Так и тут — он потянул палец за платком, галифе его заняли весь камень.

— Допросили, Максим Семеныч?

Палейка поднял платок. Пятеро татар, лениво переминаясь с ноги на ногу, ждали позади Омехина.

— Допросить-то я допросил. Однако должен предупредить вас, Алексей Петрович, что указанная вами грузинка есть не жена, а сестра Канашвили. Зовут Еленой, и, между прочим, девица. Она согласилась дать исчерпывающие сведения о состоянии бандитских шаек в горах, указать пути обхода и все связи бандитов с городом.

И по тому, как Палейка твердо выговорил последнюю фразу, Омехин понял — врет. Тянущий жар у него прошел от губ к ушам, упал на шею, и ему показалось, что он пятится.

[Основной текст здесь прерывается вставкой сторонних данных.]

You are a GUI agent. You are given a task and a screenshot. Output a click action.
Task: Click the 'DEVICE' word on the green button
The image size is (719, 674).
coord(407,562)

— Я согласен на отсрочку расстрела. Я ее сам допрошу, товарищ Палейка.

— Очень рад. Вы, так твердо знающий политическое руководство, за долгое пребывание в степи изучивший ее… У вас связи с городом не имеется, если туда препроводить?

Связь тут — красное знамя, да и то источили ветры и дожди.

Чудак Палейка, весенняя синяя твоя душа!

Омехин подошел к ветхой, словно истолченной киргизской мазанке. Несколько партизан заглядывали в просверленные круглые отверстия задней стенки мазанки, перебивали очередь, переругивались, с силой рвали рукава друг другу.

— Черт, гляди, отмахнул на круговую от плеча! Зашивай теперь.

— А ты воткнулся головой, что клоп в пазуху. Ишь, весь накраснелся, кровью налился. Надо и другим…

Испитой, бледный, как его старая потертая шинель, мужик тщетно проталкивался между двумя крепкотелыми татарами. Бока его шинели, нависающие на туго перетянутую поясом талию, совсем закрывали широкий, заворотившийся с обеих сторон ремень, и локтями он упирался в стоящих рядом татар.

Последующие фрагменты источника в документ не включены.